Collected data entries:
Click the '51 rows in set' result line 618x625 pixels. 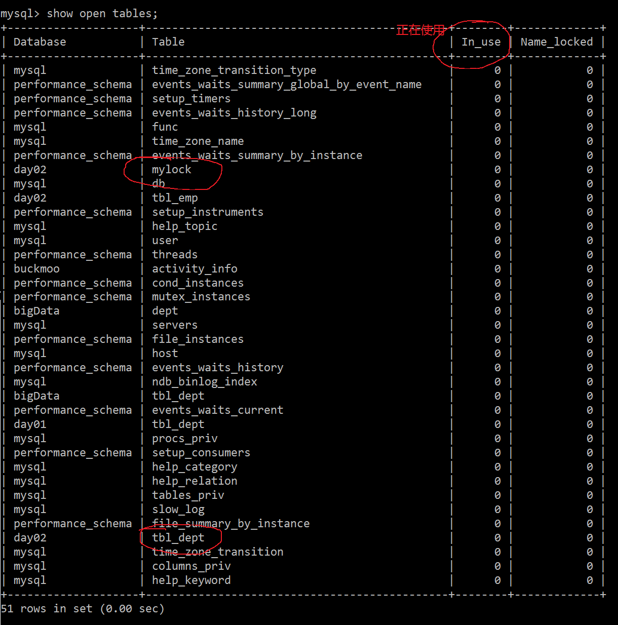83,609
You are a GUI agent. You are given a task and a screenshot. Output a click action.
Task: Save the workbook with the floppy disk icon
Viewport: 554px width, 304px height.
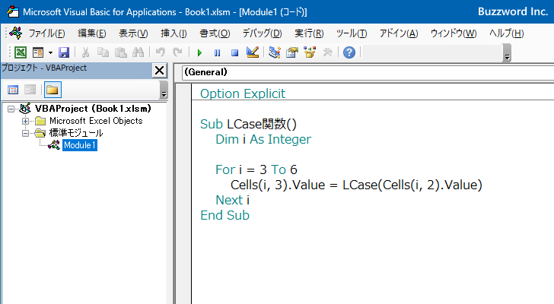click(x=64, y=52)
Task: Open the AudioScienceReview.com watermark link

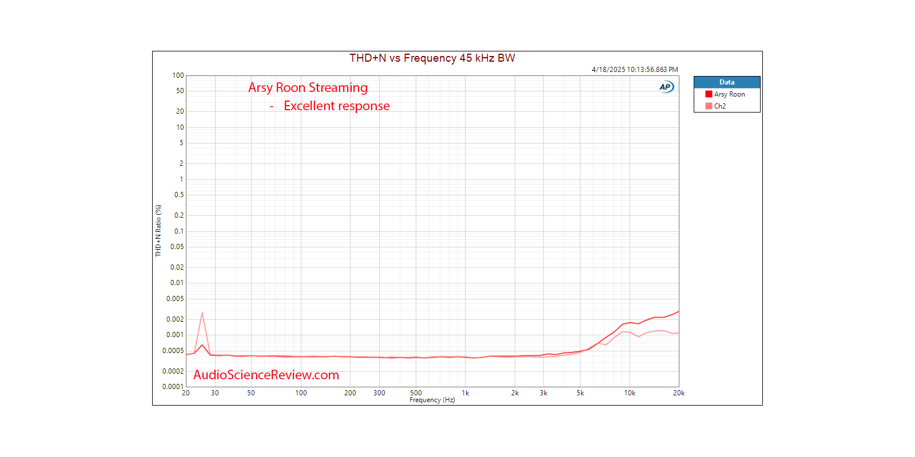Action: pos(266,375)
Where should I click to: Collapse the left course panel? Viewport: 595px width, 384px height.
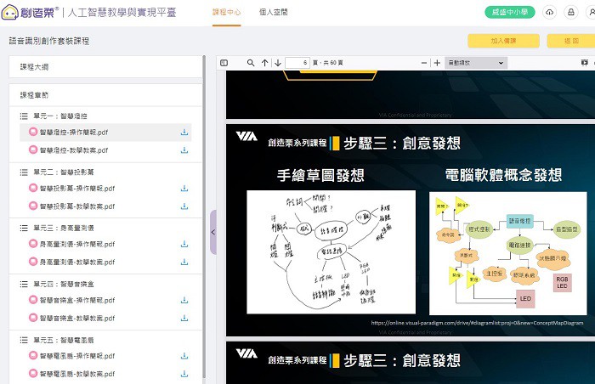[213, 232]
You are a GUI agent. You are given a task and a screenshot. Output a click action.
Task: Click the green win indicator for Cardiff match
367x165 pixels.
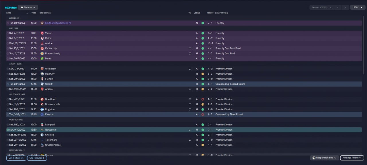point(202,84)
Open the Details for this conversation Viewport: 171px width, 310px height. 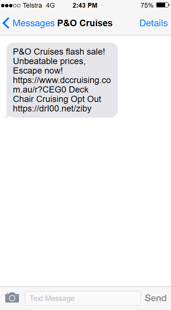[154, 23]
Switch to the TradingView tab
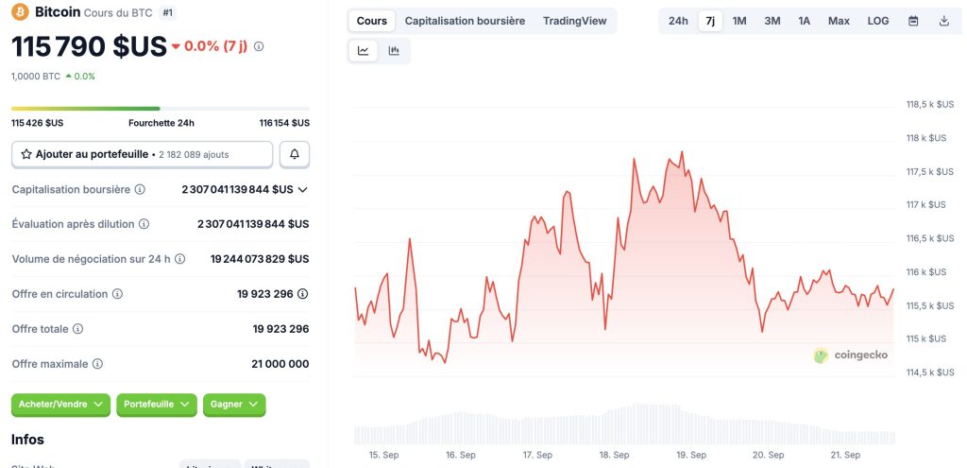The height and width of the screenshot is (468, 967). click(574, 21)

* [Exercise requirements]:
Give again the stretch of lines above from the one with "Task: Open the" through the one with "Task: Click the", both ends kept, and copy no pictures.

* [Output of the exercise]:
Task: Open the AudioScienceReview.com watermark link

Action: pos(266,375)
Where should I click to: Collapse the left course panel? Viewport: 595px width, 384px height.
[213, 232]
You are a GUI agent. You are given a task and a screenshot. Output a click action.
Task: Click the green win indicator for Cardiff match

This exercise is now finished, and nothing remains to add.